OPDRACHT 1:
Geef de regels van de lijst ongewijzigd weer. Begin bij de regel met "Where should I click to: Focus" en ga door tot en met het einde van de lijst.

■ ■ ■ ■ ■ ■ ■

De voorzieningenrechter heeft vastgesteld dat het college niet voldoende heeft gemotiveerd dat op de in geding zijnde gronden geen werkzaamheden voor derden zijn toegestaan. De voorzieningenrechter oordeelde dat de last onder dwangsom te ruim was geformuleerd en dat het bestreden besluit niet kon standhouden. Daarom werd het beroep gegrond verklaard en het bestreden besluit vernietigd. Het college werd opgedragen om een nieuw besluit te nemen, rekening houdend met de uitspraak van de voorzieningenrechter.

Daarnaast werd een voorlopige voorziening getroffen, waarbij het primaire besluit werd geschorst tot zes weken na de bekendmaking van het nieuwe besluit. Verzoeker kreeg ook het door hem betaalde griffierecht vergoed en het college werd veroordeeld in de proceskosten van verzoeker, vastgesteld op € 1.485,-. Deze uitspraak benadrukt de noodzaak voor bestuursorganen om hun besluiten goed te motiveren, vooral als het gaat om beperkingen op het gebruik van gronden en bouwwerken.

Uitspraak

RECHTBANK ZEELAND-WEST-BRABANT

Bestuursrecht
zaaknummers: BRE 17/8262 GEMWT VV en BRE 17/8264 GEMWT

uitspraak van 19 januari 2018 van de voorzieningenrechter in de zaak tussen

[Naam verzoeker], te [vestigingsplaats verzoeker], verzoeker,

gemachtigde: mr. A. P. Cornelissen,
en
het college van burgemeester en wethouders van de gemeente Reimerswaal, verweerder.

Procesverloop

Verzoeker heeft beroep ingesteld tegen het besluit van 22 november 2017 van het college (bestreden besluit) inzake een aan hem opgelegde last onder dwangsom. Hij heeft de voorzieningenrechter verzocht om een voorlopige voorziening te treffen.
Het onderzoek ter zitting heeft plaatsgevonden in Breda op 5 januari 2018. Verzoeker heeft zich laten vertegenwoordigen door R.P.C.H. van de Wouw, bijgestaan door mr. M.M.J. de Winter, kantoorgenoot van gemachtigde. Het college heeft zich laten vertegenwoordigen door H. Lievense en P.G. Driesprong.

Overwegingen

1. Op grond van de stukken en de behandeling ter zitting gaat de voorzieningenrechter uit van de volgende feiten en omstandigheden.
Op 19 mei 2016 is een controle uitgevoerd op de bedrijfslocatie van verzoeker aan de [adres verzoeker] in [bedrijfslocatie] (het perceel). Tijdens deze controle is geconstateerd dat verzoeker op het perceel gewassen opslaat en wast voor derden, dat er binnen en buiten het bouwvlak is gebouwd zonder omgevingsvergunning, dat er buiten het bouwvlak producten worden opgeslagen en dat het terrein is verhard en dat het terrein wordt gebruikt voor stalling van opleggers. Bij brief van 7 juni 2016 heeft het college verzoeker verzocht het illegale gebruik van het perceel direct te beëindigen, de bouwwerken buiten het bouwvlak te verwijderen en een vergunning aan te vragen voor illegale bouwwerken binnen het bouwvlak.

■ ■ ■ ■ ■ ■ ■

OPDRACHT 2:
Vat het fragment samen in twee zinnen.

■ ■ ■ ■ ■ ■ ■

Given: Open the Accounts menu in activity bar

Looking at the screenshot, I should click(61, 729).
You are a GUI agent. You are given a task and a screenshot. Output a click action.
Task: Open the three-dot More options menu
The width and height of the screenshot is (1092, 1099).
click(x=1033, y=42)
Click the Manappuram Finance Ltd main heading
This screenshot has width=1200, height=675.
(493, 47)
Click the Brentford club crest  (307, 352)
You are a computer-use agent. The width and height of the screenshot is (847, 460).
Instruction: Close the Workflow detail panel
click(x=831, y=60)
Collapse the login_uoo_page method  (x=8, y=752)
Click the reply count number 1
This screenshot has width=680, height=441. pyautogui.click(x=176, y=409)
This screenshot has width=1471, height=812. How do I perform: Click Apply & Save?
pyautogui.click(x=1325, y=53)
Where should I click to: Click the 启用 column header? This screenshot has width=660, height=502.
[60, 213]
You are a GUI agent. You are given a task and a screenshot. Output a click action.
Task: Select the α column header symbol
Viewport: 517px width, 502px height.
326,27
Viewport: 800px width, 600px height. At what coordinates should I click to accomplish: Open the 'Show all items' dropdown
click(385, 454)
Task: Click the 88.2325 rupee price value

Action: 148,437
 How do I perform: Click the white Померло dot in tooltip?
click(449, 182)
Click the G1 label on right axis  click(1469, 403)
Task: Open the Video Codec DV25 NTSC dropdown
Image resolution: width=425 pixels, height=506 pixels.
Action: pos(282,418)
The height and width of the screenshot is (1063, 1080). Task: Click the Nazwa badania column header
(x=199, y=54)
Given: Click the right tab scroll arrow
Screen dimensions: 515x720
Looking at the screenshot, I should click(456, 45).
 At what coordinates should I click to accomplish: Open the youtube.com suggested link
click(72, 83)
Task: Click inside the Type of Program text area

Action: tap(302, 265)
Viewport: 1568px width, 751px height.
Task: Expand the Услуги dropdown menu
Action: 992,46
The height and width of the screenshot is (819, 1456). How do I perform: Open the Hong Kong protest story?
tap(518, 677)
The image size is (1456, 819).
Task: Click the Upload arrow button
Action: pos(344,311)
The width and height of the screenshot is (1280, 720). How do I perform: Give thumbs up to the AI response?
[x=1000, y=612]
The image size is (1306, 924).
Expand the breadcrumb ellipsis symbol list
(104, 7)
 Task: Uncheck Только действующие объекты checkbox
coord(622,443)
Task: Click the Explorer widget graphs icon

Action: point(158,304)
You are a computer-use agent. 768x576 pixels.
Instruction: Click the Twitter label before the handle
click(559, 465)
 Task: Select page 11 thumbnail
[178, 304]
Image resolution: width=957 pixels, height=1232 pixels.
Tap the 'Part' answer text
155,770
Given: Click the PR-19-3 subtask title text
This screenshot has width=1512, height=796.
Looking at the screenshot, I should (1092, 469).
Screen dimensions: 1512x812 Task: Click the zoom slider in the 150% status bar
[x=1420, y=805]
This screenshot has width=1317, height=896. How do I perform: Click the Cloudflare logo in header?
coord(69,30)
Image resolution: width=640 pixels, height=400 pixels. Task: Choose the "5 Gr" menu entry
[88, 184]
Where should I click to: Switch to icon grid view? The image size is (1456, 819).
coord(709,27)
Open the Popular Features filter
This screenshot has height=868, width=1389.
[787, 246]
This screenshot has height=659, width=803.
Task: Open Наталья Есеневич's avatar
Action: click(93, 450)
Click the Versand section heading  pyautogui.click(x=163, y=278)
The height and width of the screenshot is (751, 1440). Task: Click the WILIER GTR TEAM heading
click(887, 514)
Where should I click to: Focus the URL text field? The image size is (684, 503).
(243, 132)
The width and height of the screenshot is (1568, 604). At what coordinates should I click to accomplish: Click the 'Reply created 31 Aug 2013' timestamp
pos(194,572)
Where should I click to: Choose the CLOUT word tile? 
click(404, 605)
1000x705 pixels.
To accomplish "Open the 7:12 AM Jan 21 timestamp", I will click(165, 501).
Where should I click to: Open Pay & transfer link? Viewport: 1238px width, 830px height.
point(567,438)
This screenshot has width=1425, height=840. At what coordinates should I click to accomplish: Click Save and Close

■ ■ ■ ■ ■ ■ ■

ANTWOORD 1:
Where should I click to: Focus the URL text field? The image size is (684, 503).
(243, 132)
The width and height of the screenshot is (1568, 604). At what coordinates should I click to accomplish: Click the 'Reply created 31 Aug 2013' timestamp
pos(194,572)
Where should I click to: Choose the CLOUT word tile? 
click(404, 605)
1000x705 pixels.
To accomplish "Open the 7:12 AM Jan 21 timestamp", I will click(165, 501).
Where should I click to: Open Pay & transfer link? Viewport: 1238px width, 830px height.
point(567,438)
This screenshot has width=1425, height=840. At what coordinates should I click to accomplish: Click Save and Close

ANTWOORD 2:
De voorzieningenrechter oordeelde dat het college onvoldoende had gemotiveerd dat op de gronden geen werkzaamheden voor derden zijn toegestaan en dat de last onder dwangsom te ruim was geformuleerd, waarna het beroep gegrond werd verklaard, het bestreden besluit werd vernietigd en het college een nieuw besluit moest nemen. Daarnaast werd het primaire besluit geschorst tot zes weken na bekendmaking van het nieuwe besluit, kreeg verzoeker het griffierecht vergoed en werd het college veroordeeld in de proceskosten van € 1.485,-.